Foucault’s approach to the study of the body also influenced the development of a new specialty, the sociology of the body, with Bryan Turner’s book The Body and Society (2008, originally published in 1984) the seminal work in this area. Theoretical developments concerning the sociological understanding of the control, use, and the phenomenological experience of the body, including emotions, have been most pronounced in Britain. One area of inquiry is directed toward understanding the dialectical relationship between the physical body and human subjectivity or the “lived” or phenomenological experience of both having and being in a body.
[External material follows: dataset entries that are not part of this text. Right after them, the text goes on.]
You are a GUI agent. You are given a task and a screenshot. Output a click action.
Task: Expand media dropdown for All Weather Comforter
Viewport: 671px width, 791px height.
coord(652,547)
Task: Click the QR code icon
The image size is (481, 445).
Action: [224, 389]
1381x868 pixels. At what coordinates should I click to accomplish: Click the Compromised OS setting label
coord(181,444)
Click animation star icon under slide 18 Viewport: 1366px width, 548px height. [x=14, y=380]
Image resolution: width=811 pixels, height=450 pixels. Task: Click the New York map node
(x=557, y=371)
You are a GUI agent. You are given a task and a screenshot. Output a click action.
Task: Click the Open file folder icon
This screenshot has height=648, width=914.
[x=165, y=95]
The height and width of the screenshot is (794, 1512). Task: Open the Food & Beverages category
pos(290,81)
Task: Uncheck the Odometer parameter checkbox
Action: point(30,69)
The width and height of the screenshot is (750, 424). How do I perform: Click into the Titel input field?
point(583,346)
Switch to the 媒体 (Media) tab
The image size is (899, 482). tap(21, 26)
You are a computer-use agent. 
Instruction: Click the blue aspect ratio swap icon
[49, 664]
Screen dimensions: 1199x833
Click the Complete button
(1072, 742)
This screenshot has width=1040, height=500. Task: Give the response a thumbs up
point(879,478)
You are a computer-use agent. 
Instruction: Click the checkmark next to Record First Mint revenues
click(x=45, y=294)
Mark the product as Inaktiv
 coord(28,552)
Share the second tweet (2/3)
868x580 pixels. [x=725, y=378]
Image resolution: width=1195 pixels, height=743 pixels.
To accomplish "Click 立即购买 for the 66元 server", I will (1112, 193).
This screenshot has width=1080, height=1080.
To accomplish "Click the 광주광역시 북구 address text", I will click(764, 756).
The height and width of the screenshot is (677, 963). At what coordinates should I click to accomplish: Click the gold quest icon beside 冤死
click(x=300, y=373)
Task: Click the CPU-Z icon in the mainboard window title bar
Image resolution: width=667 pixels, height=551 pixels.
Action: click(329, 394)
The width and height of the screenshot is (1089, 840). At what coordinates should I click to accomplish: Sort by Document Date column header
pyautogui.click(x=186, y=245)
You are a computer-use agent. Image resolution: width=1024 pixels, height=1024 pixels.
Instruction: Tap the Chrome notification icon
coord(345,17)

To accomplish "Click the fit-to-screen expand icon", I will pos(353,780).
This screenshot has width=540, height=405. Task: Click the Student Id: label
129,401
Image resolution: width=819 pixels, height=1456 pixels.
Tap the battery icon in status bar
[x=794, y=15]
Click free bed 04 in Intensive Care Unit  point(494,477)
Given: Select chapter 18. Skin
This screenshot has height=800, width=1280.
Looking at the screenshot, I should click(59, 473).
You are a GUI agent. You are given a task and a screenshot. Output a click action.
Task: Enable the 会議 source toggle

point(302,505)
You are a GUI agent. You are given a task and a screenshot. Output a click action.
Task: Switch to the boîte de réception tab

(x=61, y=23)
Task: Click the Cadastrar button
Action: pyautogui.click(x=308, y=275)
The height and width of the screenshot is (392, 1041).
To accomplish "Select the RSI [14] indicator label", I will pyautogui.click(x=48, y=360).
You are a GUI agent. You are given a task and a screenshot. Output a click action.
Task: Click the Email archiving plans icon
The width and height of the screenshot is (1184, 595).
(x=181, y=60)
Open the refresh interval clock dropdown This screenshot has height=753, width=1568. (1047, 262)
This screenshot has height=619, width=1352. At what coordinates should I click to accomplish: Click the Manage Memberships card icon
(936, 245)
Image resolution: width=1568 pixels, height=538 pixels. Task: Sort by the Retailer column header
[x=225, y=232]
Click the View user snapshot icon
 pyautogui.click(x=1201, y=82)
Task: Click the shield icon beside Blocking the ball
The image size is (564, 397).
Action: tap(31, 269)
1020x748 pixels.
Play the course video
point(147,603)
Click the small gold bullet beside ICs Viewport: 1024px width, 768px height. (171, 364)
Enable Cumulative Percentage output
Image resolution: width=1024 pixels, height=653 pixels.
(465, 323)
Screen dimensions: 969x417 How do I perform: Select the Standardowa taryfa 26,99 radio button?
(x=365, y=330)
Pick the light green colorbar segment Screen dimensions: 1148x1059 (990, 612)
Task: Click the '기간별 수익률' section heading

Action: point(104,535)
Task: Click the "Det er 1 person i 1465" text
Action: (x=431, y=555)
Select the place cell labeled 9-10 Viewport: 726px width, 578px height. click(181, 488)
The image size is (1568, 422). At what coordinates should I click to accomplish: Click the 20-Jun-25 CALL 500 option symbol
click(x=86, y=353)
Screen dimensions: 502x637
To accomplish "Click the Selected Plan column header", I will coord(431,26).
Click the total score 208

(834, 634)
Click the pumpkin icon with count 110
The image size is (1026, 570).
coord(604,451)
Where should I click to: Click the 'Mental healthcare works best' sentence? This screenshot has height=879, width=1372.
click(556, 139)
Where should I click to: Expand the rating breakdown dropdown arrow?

Foucault has his critics. Some suggest that Foucault’s perspective on knowledge/power does not take limits on power into account, nor explain relations between macro-level power structures other than dwell on their mechanisms for reproduction; moreover, there is a disregard of agency in poststructural concepts. Giddens (1987: 98), for example, noted that Foucault’s history tends to have no active subjects at all and concludes: “It is history with the agency removed.” And he (Giddens 1987: 98) goes on to say that the “individuals who appear in Foucault’s analyses seem impotent to determine their own destinies.” Yet Foucault’s knowledge/power equation, applied to the medical profession, remains a useful analysis of their role as “experts” in the social control of the body.